AI scaling laws suggest that the more data and compute an AI model is given, the smarter it will get.
Hassabis said that scaling alone will likely get the industry to AGI, but that he suspects there will need to be”one or two” other breakthroughs as well.
The problem with scaling alone is that there is a limit to publicly available data, and adding compute means
building data centers
, which is expensive and taxing on the environment.
Some AI watchers are also concerned that the AI companies behind the leading large-language models are beginning to
show diminishing returns
on their massive investments in scaling.
Researchers like
Yann LeCun
, the chief AI scientist at Meta who recently announced he was leaving to run his own startup, believe the industry needs to consider another way.

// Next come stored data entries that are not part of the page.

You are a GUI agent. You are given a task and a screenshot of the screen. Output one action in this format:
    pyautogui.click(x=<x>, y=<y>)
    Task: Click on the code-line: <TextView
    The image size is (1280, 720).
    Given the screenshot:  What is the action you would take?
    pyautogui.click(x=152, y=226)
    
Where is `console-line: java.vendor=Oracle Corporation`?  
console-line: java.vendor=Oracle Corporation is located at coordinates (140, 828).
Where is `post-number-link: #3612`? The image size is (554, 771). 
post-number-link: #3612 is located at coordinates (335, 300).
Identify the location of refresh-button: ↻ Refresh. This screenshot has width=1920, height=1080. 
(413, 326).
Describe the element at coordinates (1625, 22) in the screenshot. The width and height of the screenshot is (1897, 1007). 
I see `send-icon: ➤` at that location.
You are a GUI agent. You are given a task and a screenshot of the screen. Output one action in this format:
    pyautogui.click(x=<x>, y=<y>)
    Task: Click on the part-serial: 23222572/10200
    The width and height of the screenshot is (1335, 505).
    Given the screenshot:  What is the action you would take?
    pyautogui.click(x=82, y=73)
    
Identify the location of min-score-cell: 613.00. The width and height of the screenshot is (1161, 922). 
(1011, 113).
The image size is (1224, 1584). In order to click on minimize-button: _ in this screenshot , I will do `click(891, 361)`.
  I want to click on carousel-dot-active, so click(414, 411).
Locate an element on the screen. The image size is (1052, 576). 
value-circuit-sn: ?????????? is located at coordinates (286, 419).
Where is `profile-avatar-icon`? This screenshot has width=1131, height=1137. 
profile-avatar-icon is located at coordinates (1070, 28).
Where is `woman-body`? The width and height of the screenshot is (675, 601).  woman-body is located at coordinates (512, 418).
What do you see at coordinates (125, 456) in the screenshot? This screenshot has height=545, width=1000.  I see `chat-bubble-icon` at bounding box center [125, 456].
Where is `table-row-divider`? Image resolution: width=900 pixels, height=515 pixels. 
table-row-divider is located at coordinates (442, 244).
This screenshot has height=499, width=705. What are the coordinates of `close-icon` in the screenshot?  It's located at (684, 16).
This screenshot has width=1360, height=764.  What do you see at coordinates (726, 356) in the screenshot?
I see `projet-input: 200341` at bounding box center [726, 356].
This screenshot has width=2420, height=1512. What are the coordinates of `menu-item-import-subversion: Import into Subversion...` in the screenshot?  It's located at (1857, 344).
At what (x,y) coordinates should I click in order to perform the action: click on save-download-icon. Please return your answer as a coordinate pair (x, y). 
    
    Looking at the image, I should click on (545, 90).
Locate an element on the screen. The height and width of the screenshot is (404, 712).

“Most interesting problems scale extremely badly,” he said at the National University of Singapore in April. “You cannot just assume that more data and more compute means smarter AI.”
LeCun is leaving Meta to work on building world models, an alternative to large-language models that rely on collecting spatial data rather than language-based data.
“The goal of the startup is to bring about the next big revolution in AI: systems that understand the physical world, have persistent memory, can reason, and can plan complex action sequences,” he wrote on LinkedIn in November.